# 原文:
使用如下的自定义的多层嵌套网络进行训练:
class FC1_bot(nn.Module):
def __init__(self):
super(FC1_bot, self).__init__()
self.embeddings = nn.Sequential(
nn.Linear(10, 10)
)
def forward(self, x):
emb = self.embeddings(x)
return emb
class FC1_top(nn.Module):
def __init__(self):
super(FC1_top, self).__init__()
self.prediction = nn.Sequential(
nn.Dropout(p=0.5),
nn.Linear(10, 10)
)
def forward(self, x):
logit = self.prediction(x)
return logit
class FC1(nn.Module):
def __init__(self, num):
super(FC1, self).__init__()
self.num = num
self.bot = []
for _ in range(num):
self.bot.append(FC1_bot())
self.top = FC1_top()
self.softmax = nn.Softmax(dim=1)
def forward(self, x):
x = list(x)
emb = []
for i in range(self.num):
emb.append(self.bot[i](x[i]))
agg_emb = self._aggregate(emb)
logit = self.top(agg_emb)
pred = self.softmax(logit)
return emb, pred
def _aggregate(self, x):
# Note: x is a list of tensors.
return torch.cat(x, dim=1)
训练的代码如下:
num = 4
model = FC1(num)
optimizer_entire = torch.optim.SGD(model.parameters(), lr=0.01)
def train(self):
# train entire model
self.model.train()
for epoch in range(self.args.epochs):
pred = self.model(data)
loss = torch.nn.CrossEntropyLoss(pred, labels)
# zero grad for all optimizers
optimizer_entire.zero_grad()
loss.backward()
# update parameters for all optimizers
optimizer_entire.step()

# 待解问题:
接着上面这篇讲 PyTorch 自定义嵌套网络训练的帖子往下写，从最后一行代码之后开始续写。

# 材料摘录:
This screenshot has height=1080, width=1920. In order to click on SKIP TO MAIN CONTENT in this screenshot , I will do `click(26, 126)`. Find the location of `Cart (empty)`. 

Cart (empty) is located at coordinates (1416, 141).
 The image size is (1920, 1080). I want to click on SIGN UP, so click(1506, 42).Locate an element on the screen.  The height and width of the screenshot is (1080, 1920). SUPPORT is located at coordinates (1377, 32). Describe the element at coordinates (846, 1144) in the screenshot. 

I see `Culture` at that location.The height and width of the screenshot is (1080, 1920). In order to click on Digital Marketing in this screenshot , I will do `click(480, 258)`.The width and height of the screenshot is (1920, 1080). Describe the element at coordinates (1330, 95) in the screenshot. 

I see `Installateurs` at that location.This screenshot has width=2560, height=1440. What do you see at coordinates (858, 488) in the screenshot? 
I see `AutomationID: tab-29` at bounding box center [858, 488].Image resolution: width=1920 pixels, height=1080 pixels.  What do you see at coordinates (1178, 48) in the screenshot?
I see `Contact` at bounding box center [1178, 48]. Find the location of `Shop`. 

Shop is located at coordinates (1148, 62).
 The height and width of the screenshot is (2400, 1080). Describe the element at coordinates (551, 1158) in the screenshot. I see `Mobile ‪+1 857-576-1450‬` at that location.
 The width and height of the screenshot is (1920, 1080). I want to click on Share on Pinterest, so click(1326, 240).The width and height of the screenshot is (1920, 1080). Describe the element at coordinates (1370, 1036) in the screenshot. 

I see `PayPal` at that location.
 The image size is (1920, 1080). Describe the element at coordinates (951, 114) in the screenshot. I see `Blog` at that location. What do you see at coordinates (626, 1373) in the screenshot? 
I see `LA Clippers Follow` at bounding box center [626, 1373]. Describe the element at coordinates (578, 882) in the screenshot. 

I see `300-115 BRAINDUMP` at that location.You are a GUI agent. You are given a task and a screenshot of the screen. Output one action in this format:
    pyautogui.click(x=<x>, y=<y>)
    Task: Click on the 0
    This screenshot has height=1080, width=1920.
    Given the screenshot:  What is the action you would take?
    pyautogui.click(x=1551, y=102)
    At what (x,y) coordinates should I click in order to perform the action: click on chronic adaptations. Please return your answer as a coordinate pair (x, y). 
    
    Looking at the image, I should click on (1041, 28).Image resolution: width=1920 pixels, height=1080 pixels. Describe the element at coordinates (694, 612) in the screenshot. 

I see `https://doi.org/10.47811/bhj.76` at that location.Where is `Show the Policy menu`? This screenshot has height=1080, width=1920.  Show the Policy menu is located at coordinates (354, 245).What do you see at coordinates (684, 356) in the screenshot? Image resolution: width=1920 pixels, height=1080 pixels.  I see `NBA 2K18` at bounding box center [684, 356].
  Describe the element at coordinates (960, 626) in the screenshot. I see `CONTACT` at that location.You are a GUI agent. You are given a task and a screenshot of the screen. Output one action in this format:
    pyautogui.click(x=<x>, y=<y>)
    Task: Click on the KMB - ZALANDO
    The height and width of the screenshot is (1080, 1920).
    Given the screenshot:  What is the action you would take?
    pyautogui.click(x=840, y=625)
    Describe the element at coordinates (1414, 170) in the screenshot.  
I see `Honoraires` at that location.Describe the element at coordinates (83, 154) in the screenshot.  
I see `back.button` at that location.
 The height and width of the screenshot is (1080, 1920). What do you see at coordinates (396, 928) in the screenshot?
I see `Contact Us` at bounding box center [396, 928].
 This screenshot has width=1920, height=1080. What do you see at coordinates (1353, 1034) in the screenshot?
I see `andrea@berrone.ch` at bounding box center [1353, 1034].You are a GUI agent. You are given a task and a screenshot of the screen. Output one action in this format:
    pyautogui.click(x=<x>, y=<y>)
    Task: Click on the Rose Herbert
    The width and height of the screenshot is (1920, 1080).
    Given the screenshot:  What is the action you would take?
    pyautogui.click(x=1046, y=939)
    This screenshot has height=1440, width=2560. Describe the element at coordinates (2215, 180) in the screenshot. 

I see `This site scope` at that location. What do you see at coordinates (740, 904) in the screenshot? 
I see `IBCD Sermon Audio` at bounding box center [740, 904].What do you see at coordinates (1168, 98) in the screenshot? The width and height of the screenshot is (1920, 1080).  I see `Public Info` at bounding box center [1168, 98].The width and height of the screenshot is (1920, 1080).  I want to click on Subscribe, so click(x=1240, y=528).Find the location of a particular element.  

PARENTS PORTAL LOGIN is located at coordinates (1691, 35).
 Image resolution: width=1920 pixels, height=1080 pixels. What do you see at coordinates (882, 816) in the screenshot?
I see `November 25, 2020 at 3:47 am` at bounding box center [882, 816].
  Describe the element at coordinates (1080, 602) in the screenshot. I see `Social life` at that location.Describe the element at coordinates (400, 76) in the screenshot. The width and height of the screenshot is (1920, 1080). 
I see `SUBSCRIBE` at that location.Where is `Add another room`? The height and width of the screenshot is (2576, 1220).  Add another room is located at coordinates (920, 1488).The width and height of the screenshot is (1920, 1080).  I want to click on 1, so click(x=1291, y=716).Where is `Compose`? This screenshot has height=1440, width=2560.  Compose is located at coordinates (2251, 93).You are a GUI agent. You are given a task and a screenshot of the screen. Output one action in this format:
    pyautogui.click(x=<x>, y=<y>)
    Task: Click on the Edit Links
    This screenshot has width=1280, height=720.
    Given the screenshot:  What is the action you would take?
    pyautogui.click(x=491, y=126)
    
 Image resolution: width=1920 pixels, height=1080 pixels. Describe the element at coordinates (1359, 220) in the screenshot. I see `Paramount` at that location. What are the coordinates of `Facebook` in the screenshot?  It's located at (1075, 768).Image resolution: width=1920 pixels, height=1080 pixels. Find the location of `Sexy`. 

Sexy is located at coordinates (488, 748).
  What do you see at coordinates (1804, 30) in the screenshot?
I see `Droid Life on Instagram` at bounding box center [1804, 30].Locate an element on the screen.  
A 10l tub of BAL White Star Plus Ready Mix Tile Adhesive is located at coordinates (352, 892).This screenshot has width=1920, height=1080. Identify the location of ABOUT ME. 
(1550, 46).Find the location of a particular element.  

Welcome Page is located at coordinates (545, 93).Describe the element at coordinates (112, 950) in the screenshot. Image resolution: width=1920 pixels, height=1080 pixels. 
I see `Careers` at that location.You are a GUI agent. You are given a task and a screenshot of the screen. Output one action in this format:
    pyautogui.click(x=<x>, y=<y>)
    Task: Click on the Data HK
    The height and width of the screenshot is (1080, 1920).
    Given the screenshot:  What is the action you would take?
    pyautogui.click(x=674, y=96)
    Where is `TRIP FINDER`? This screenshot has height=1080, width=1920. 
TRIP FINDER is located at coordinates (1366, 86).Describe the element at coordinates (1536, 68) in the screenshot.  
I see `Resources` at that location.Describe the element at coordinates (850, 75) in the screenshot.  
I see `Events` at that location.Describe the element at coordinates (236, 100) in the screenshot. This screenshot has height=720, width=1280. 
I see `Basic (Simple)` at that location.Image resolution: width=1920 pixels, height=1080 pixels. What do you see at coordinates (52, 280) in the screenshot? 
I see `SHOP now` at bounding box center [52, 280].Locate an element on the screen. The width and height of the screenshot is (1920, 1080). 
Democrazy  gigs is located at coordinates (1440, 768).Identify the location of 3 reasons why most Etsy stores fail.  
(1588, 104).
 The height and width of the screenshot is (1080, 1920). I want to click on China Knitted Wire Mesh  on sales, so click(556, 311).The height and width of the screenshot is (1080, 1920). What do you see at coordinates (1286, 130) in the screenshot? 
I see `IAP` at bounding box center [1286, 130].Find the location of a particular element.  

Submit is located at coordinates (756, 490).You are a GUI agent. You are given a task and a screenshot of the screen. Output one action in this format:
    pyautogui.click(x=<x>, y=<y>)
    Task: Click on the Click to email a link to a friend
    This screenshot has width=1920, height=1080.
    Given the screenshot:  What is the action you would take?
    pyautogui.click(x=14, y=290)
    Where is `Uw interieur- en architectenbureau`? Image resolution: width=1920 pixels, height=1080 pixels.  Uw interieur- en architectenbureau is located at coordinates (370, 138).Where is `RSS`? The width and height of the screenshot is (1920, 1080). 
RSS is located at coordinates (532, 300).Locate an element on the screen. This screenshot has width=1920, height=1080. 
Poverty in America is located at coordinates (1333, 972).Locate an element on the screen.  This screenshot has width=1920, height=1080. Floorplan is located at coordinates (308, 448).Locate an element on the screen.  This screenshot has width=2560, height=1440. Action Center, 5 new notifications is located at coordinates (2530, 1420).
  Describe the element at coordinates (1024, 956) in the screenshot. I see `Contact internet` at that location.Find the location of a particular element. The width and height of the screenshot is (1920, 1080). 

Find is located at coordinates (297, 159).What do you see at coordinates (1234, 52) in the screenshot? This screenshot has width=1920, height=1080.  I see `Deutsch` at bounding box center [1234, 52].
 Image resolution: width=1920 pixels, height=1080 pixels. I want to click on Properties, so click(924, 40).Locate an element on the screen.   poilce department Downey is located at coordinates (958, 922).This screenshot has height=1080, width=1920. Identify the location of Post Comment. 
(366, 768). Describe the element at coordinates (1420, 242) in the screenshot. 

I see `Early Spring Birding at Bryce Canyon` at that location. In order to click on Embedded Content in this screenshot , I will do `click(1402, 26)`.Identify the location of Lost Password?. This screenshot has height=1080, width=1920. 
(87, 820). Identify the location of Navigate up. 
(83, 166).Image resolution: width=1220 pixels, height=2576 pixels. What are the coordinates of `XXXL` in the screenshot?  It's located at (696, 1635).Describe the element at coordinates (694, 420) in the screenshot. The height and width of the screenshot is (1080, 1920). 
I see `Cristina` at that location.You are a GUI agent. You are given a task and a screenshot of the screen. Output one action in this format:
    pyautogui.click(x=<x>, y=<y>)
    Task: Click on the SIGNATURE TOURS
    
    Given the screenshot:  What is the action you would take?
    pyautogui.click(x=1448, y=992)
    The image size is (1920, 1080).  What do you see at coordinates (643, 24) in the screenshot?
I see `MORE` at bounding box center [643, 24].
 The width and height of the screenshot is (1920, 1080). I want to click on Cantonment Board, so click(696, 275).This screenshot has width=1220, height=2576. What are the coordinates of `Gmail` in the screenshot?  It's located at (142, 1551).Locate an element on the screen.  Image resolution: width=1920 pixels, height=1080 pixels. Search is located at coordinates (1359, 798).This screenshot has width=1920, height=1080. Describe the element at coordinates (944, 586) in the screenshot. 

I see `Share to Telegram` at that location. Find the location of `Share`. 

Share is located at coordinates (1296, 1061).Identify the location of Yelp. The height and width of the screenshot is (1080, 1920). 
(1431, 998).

# 答案如下:
需要给所有用到的模型参数都设置optimizer,否则只有top部分的参数在训练,底层的会得到gradient,但parameter不会更新。
num = 4
model = FC1(num)
optimizer_entire = torch.optim.SGD(model.parameters(), lr=0.01)
optimizer_top = torch.optim.SGD(model.top.parameters(), lr=0.01)
optimizer_bot = []
for i in range(num):
optimizer_passive.append(torch.optim.SGD(model.passive[i].parameters(), lr=0.01))
def train(self):
# train entire model
self.model.train()
self.model.top.train()
for i in range(self.args.num):
self.model.bot[i].train()
for epoch in range(self.args.epochs):
pred = self.model(data)
loss = torch.nn.CrossEntropyLoss(pred, labels)
# zero grad for all optimizers
optimizer_entire.zero_grad()
optimizer_top.zero_grad()
for i in range(num):
optimizer_bot[i].zero_grad()
loss.backward()
# update parameters for all optimizers
optimizer_entire.step()
optimizer_top.step()
for i in range(num):
optimizer_bot[i].step()